Six questions à Daniel Bélanger

Daniel Bélanger sera de passage à la salle Albert-Dumouchel, le 3 novembre, avec son nouveau spectacle découlant de son album Paloma. Ce 10e opus, sorti il y a un an, a reçu un accueil des plus  chaleureux et les critiques ont été dithyrambiques.

Daniel Bélanger a d’ailleurs obtenu 11 nominations à l’ADISQ dont celles d’Album de l’année – Pop, d’Auteur ou compositeur de l’année, de Chanson de l’année pour Il y a tant à faire, d’Interprète masculin de l’année et de Spectacle de l’année – Auteur-compositeur-interprète.

Questionné sur le sujet, l’artiste avoue que « ça prend une tournure spéciale, parce que ça commence à faire longtemps que je suis dans le décor. D’être encore reconnu pour ce que je fais, 25 ans plus tard, c’est important. C’est très important de toucher ceux qui ont été touchés et les membres de l’Académie qui ont voté pour moi dans ces catégories. C’est important d’être reconnu par ses pairs. Ce n’est pas grave quand on ne l’est pas, mais l’être c’est faire partie d’un monde et être reconnu comme un acteur important dans ce qu’on fait. Ça c’est fantastique! »

Daniel Bélanger a accepté de se prêter au jeu et de répondre à des questions inspirées des titres de chansons de son album Paloma.

Ère de glace

Qu’est-ce qui ne vous laisse pas de glace?

Tout me faire réagir positivement et négativement. Mais ce qui me fait réagir le plus, je crois, pour rester dans ce que je connais le mieux, ce sont des sujets de chansons que je n’ai pas abordés. C’est mon travail personnel de découvrir ce que j’ai à dire sur quelque chose. La première phrase de ma chanson, quand je la trouve, je réagis et ça me donne le goût de travailler sur la chanson. Cette première phrase est la clé pour ouvrir la porte de la chanson.

Un

Une minute avant un spectacle dans quel état d’esprit êtes-vous?

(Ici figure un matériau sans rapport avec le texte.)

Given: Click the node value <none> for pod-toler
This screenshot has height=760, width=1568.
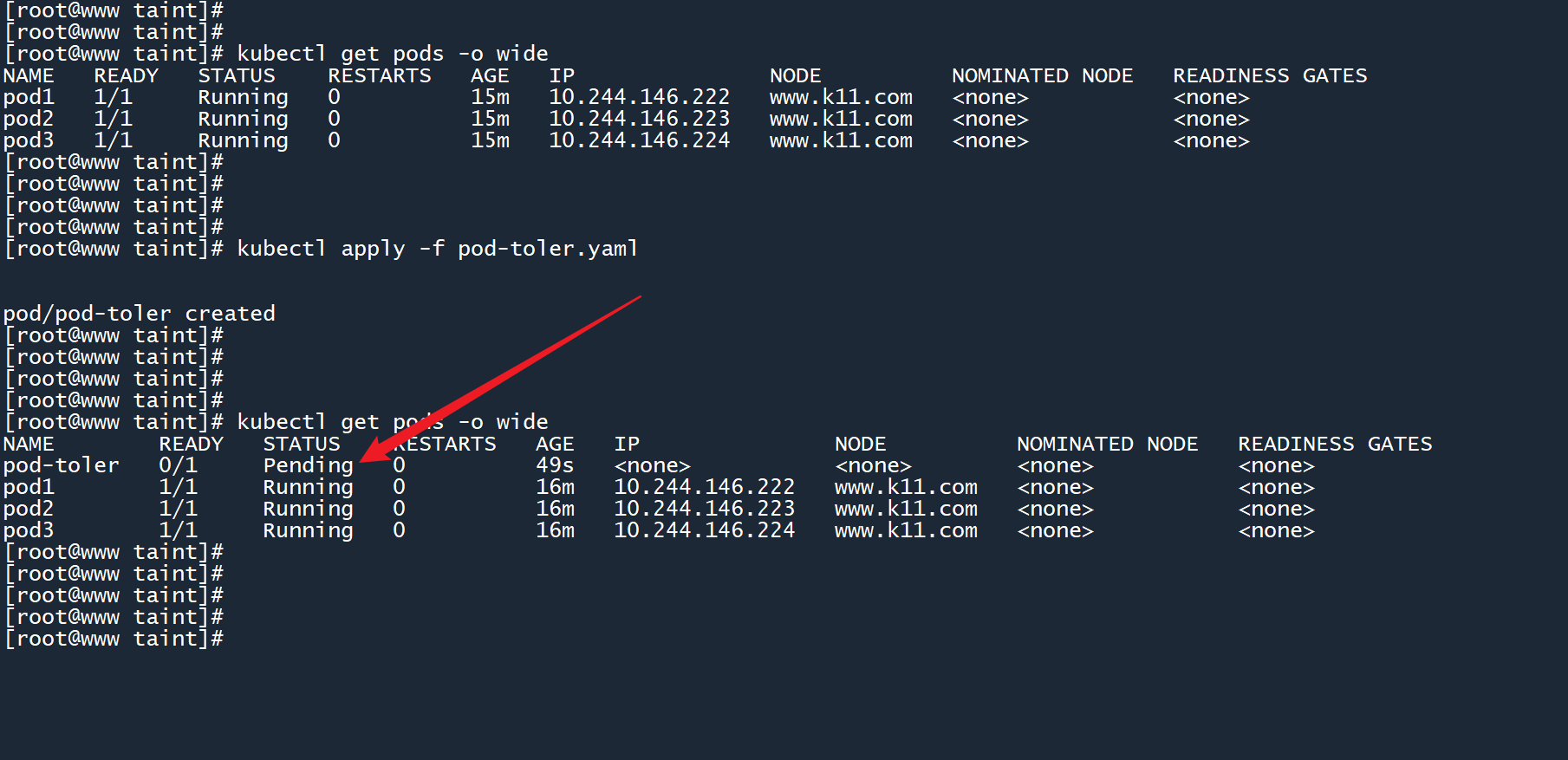Looking at the screenshot, I should (873, 465).
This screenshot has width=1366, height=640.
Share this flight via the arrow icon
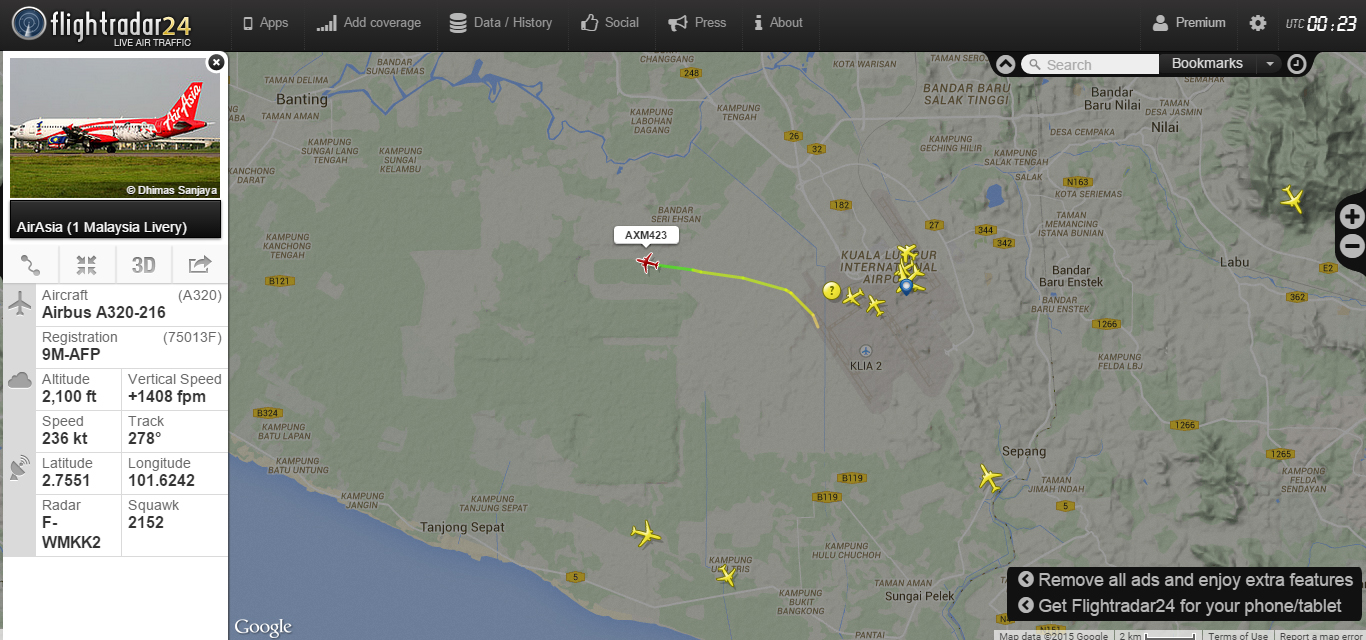tap(200, 265)
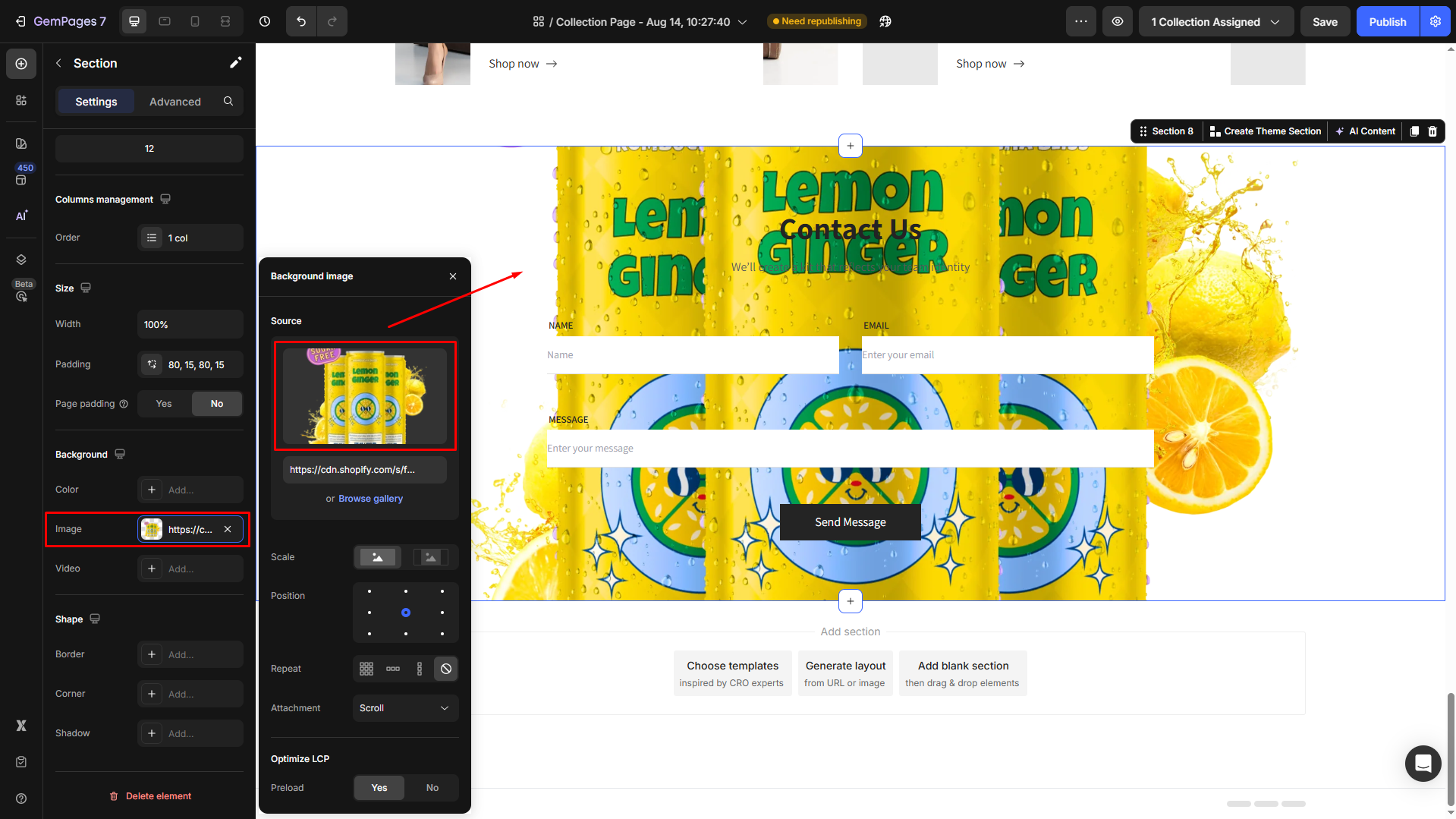The image size is (1456, 819).
Task: Select the Settings tab
Action: tap(96, 102)
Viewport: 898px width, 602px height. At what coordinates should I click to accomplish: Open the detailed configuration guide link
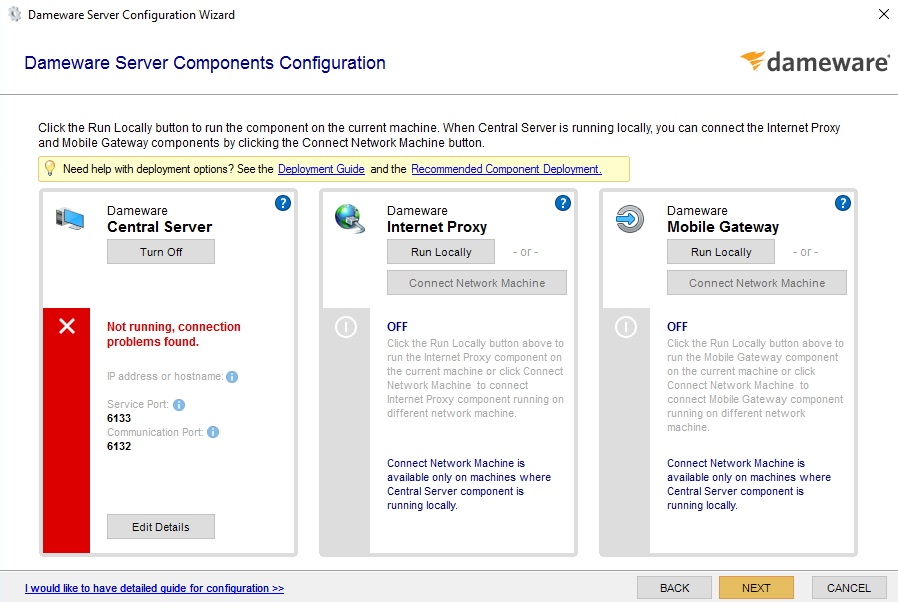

Je suis euphorique et un peu idiot aussi parce que l’adrénaline me soûle. Je suis complètement excité et ouvert à tout ce qui peut arriver. Une espèce d’hyperlucidité. C’est un état qui est très agréable et duquel j’ai de la misère à me défaire quand la tournée se termine. Pendant quelques semaines, quand la tournée se termine, vers 19 h 30 ou 20 h, j’ai un élan d’adrénaline, mais je suis chez moi. Ç’a un effet déprimant quand je ne peux pas répondre à cette adrénaline. C’est assez curieux.

Il y a tant à faire

D’ici Noël qu’avez-vous tant à faire?

Il va y avoir la tournée, qui va me demander beaucoup de temps. Malgré que je sois au cœur de la tournée, je vais préparer et réfléchir à ce qui pourrait se dire après, c’est-à-dire à l’automne 2018 ou l’hiver 2019.

Tout viendra s’effacer

Y a-t-il quelque chose que vous aimeriez effacer dans votre carrière?

Franchement non. Tout est utile à tout. Tout est utile au futur et pour ce qu’on deviendra. J’essaye chaque jour de ne pas me faire de mauvais souvenirs.

Perdre

Qu’avez-vous le plus peur de perdre?

Les gens autour de moi que j’aime. Sinon, perdre la confiance de quelqu’un qu’on aime. Sinon, plein de choses. Des peurs raisonnables par exemple.

Le fil

Reconnu pour vos blagues, improvisations et parenthèses dans vos spectacles, perdez-vous le fil des fois?

Tout à fait! Quand je me lance dans les improvisations, j’accepte de me perdre et que je perde le fil. Le cas échéant, je remercie les gens de leur patience (rire).

 

Daniel Bélanger sera en spectacle le 3 novembre à la salle Albert-Dumouchel ainsi que le 1er décembre à la salle Pauline-Julien.